═════ Information provided ═════
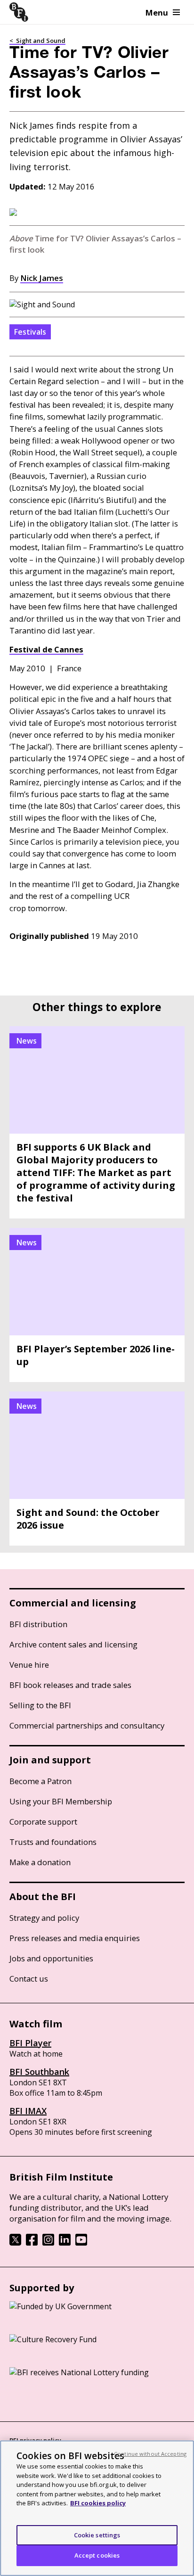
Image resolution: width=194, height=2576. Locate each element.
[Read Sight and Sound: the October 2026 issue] (97, 1468)
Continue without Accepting (150, 2453)
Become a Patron (40, 1781)
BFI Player (30, 2043)
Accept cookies (97, 2555)
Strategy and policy (44, 1917)
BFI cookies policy (98, 2503)
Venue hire (29, 1664)
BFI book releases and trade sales (70, 1684)
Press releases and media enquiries (74, 1938)
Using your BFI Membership (60, 1801)
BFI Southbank (39, 2071)
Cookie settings (97, 2535)
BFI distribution (38, 1624)
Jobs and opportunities (51, 1958)
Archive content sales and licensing (73, 1644)
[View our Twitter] (15, 2243)
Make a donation (40, 1862)
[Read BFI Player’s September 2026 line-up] (97, 1305)
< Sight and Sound (37, 40)
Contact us (28, 1978)
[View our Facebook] (32, 2243)
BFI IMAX (28, 2110)
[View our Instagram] (48, 2243)
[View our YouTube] (81, 2243)
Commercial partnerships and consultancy (86, 1725)
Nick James (41, 277)
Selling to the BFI (40, 1705)
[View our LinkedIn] (65, 2243)
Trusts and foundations (53, 1841)
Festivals (30, 332)
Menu (157, 12)
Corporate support (43, 1821)
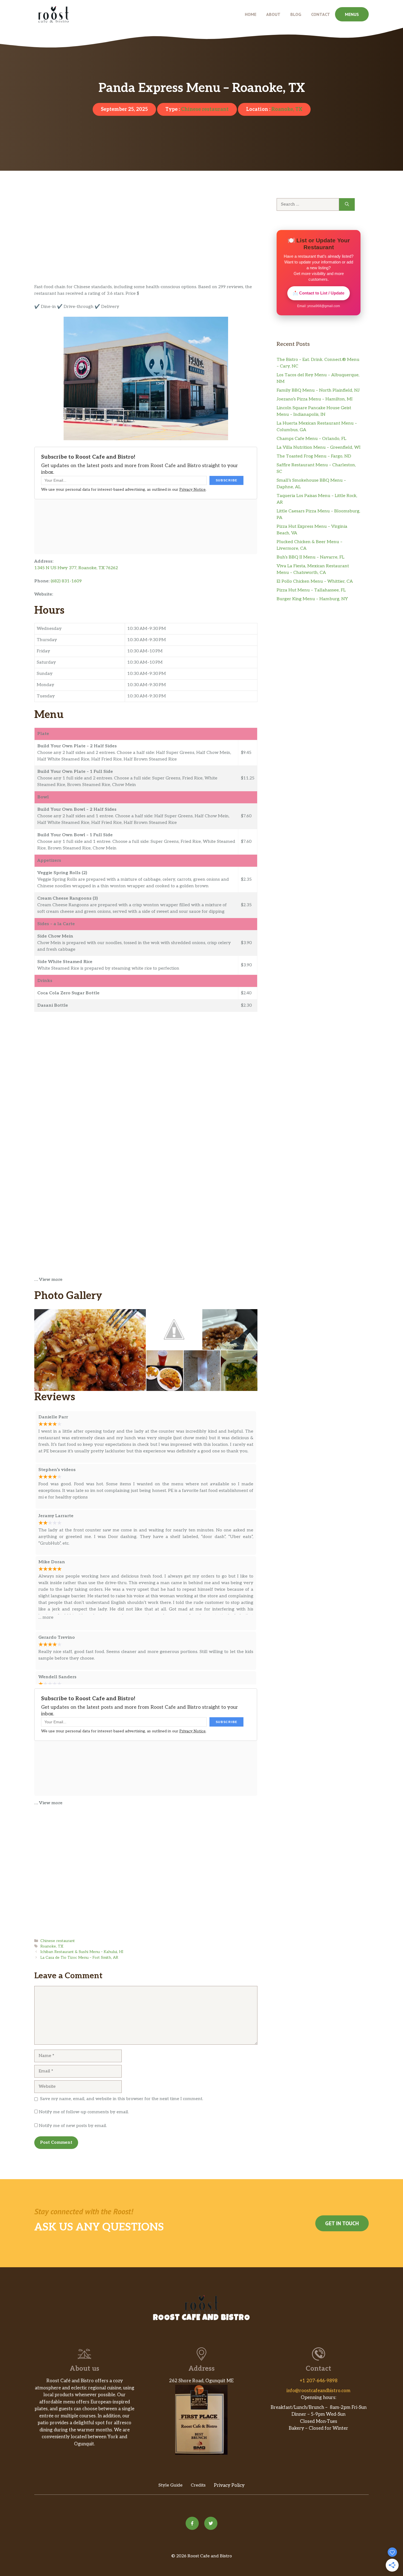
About (273, 14)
═════
Please set down each line of the data above exactly as written, without the pictures.

Image resolution: width=194, height=2576. Locate each element.
[Read Sight and Sound: the October 2026 issue] (97, 1468)
Continue without Accepting (150, 2453)
Become a Patron (40, 1781)
BFI Player (30, 2043)
Accept cookies (97, 2555)
Strategy and policy (44, 1917)
BFI cookies policy (98, 2503)
Venue hire (29, 1664)
BFI book releases and trade sales (70, 1684)
Press releases and media enquiries (74, 1938)
Using your BFI Membership (60, 1801)
BFI Southbank (39, 2071)
Cookie settings (97, 2535)
BFI distribution (38, 1624)
Jobs and opportunities (51, 1958)
Archive content sales and licensing (73, 1644)
[View our Twitter] (15, 2243)
Make a donation (40, 1862)
[Read BFI Player’s September 2026 line-up] (97, 1305)
< Sight and Sound (37, 40)
Contact us (28, 1978)
[View our Facebook] (32, 2243)
BFI IMAX (28, 2110)
[View our Instagram] (48, 2243)
[View our YouTube] (81, 2243)
Commercial partnerships and consultancy (86, 1725)
Nick James (41, 277)
Selling to the BFI (40, 1705)
[View our LinkedIn] (65, 2243)
Trusts and foundations (53, 1841)
Festivals (30, 332)
Menu (157, 12)
Corporate support (43, 1821)
About (273, 14)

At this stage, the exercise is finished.